● Task goal
Transcribe the data exactly.
+ + + +
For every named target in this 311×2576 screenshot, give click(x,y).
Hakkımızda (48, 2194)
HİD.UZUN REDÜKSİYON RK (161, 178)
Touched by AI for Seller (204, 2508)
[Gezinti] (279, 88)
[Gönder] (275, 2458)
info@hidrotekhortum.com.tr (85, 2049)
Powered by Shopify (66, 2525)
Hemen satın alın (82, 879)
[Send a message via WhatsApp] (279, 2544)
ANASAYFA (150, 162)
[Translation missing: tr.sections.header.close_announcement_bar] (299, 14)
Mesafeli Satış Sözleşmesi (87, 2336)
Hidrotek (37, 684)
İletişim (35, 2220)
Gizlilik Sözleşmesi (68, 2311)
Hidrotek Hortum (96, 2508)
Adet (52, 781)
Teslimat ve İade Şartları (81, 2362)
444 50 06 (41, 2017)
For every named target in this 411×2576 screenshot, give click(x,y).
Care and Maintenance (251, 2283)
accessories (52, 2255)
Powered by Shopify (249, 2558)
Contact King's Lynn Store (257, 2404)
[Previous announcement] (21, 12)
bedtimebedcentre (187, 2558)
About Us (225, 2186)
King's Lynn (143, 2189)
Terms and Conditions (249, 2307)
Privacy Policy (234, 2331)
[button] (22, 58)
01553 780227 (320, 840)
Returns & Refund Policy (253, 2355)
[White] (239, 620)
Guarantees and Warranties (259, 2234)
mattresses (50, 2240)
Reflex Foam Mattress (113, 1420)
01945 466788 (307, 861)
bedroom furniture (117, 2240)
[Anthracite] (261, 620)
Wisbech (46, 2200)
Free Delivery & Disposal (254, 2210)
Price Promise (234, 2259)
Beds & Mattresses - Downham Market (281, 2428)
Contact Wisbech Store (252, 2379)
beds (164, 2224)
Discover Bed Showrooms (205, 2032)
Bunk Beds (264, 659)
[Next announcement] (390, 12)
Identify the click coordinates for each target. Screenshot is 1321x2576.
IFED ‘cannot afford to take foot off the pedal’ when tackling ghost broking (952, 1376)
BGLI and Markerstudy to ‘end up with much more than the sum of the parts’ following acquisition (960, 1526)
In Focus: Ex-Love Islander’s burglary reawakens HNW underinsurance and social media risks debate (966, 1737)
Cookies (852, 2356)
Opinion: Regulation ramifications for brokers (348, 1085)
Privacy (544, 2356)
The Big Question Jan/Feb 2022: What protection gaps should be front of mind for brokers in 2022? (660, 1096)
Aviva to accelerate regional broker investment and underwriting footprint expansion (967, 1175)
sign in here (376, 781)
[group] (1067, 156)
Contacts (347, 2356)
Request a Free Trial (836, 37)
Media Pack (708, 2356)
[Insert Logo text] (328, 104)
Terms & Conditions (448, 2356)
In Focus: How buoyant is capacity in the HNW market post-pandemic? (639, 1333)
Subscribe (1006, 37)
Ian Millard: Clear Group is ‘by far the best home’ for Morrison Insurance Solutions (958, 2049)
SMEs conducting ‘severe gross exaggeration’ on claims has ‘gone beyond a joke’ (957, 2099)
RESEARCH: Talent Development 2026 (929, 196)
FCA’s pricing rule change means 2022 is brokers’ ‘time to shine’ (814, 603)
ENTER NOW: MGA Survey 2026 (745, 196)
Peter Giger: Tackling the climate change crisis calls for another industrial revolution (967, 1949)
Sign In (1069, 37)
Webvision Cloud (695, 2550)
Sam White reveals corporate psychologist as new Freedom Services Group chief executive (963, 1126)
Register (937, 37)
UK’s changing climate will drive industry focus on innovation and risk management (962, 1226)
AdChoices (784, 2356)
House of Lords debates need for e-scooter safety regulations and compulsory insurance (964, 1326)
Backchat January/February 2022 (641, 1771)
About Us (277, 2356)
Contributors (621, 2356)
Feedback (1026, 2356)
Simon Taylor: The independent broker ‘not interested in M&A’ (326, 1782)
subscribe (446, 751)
+ + + +
● Output
For every named target in this 311×2576 screenshot, give click(x,y).
Hakkımızda (48, 2194)
HİD.UZUN REDÜKSİYON RK (161, 178)
Touched by AI for Seller (204, 2508)
[Gezinti] (279, 88)
[Gönder] (275, 2458)
info@hidrotekhortum.com.tr (85, 2049)
Powered by Shopify (66, 2525)
Hemen satın alın (82, 879)
[Send a message via WhatsApp] (279, 2544)
ANASAYFA (150, 162)
[Translation missing: tr.sections.header.close_announcement_bar] (299, 14)
Mesafeli Satış Sözleşmesi (87, 2336)
Hidrotek (37, 684)
İletişim (35, 2220)
Gizlilik Sözleşmesi (68, 2311)
Hidrotek Hortum (96, 2508)
Adet (52, 781)
Teslimat ve İade Şartları (81, 2362)
444 50 06 (41, 2017)
For every named target in this 411×2576 screenshot, give click(x,y).
Care and Maintenance (251, 2283)
accessories (52, 2255)
Powered by Shopify (249, 2558)
Contact King's Lynn Store (257, 2404)
[Previous announcement] (21, 12)
bedtimebedcentre (187, 2558)
About Us (225, 2186)
King's Lynn (143, 2189)
Terms and Conditions (249, 2307)
Privacy Policy (234, 2331)
[button] (22, 58)
01553 780227 (320, 840)
Returns & Refund Policy (253, 2355)
[White] (239, 620)
Guarantees and Warranties (259, 2234)
mattresses (50, 2240)
Reflex Foam Mattress (113, 1420)
01945 466788 (307, 861)
bedroom furniture (117, 2240)
[Anthracite] (261, 620)
Wisbech (46, 2200)
Free Delivery & Disposal (254, 2210)
Price Promise (234, 2259)
Beds & Mattresses - Downham Market (281, 2428)
Contact Wisbech Store (252, 2379)
beds (164, 2224)
Discover Bed Showrooms (205, 2032)
Bunk Beds (264, 659)
[Next announcement] (390, 12)
Identify the click coordinates for each target. Screenshot is 1321x2576.
IFED ‘cannot afford to take foot off the pedal’ when tackling ghost broking (952, 1376)
BGLI and Markerstudy to ‘end up with much more than the sum of the parts’ following acquisition (960, 1526)
In Focus: Ex-Love Islander’s burglary reawakens HNW underinsurance and social media risks debate (966, 1737)
Cookies (852, 2356)
Opinion: Regulation ramifications for brokers (348, 1085)
Privacy (544, 2356)
The Big Question Jan/Feb 2022: What protection gaps should be front of mind for brokers in 2022? (660, 1096)
Aviva to accelerate regional broker investment and underwriting footprint expansion (967, 1175)
sign in here (376, 781)
[group] (1067, 156)
Contacts (347, 2356)
Request a Free Trial (836, 37)
Media Pack (708, 2356)
[Insert Logo text] (328, 104)
Terms & Conditions (448, 2356)
In Focus: How buoyant is capacity in the HNW market post-pandemic? (639, 1333)
Subscribe (1006, 37)
Ian Millard: Clear Group is ‘by far the best home’ for Morrison Insurance Solutions (958, 2049)
SMEs conducting ‘severe gross exaggeration’ on claims has ‘gone beyond a joke’ (957, 2099)
RESEARCH: Talent Development 2026 (929, 196)
FCA’s pricing rule change means 2022 is brokers’ ‘time to shine’ (814, 603)
ENTER NOW: MGA Survey 2026 (745, 196)
Peter Giger: Tackling the climate change crisis calls for another industrial revolution (967, 1949)
Sign In (1069, 37)
Webvision Cloud (695, 2550)
Sam White reveals corporate psychologist as new Freedom Services Group chief executive (963, 1126)
Register (937, 37)
UK’s changing climate will drive industry focus on innovation and risk management (962, 1226)
AdChoices (784, 2356)
House of Lords debates need for e-scooter safety regulations and compulsory insurance (964, 1326)
Backchat January/February 2022 (641, 1771)
About Us (277, 2356)
Contributors (621, 2356)
Feedback (1026, 2356)
Simon Taylor: The independent broker ‘not interested in M&A’ (326, 1782)
subscribe (446, 751)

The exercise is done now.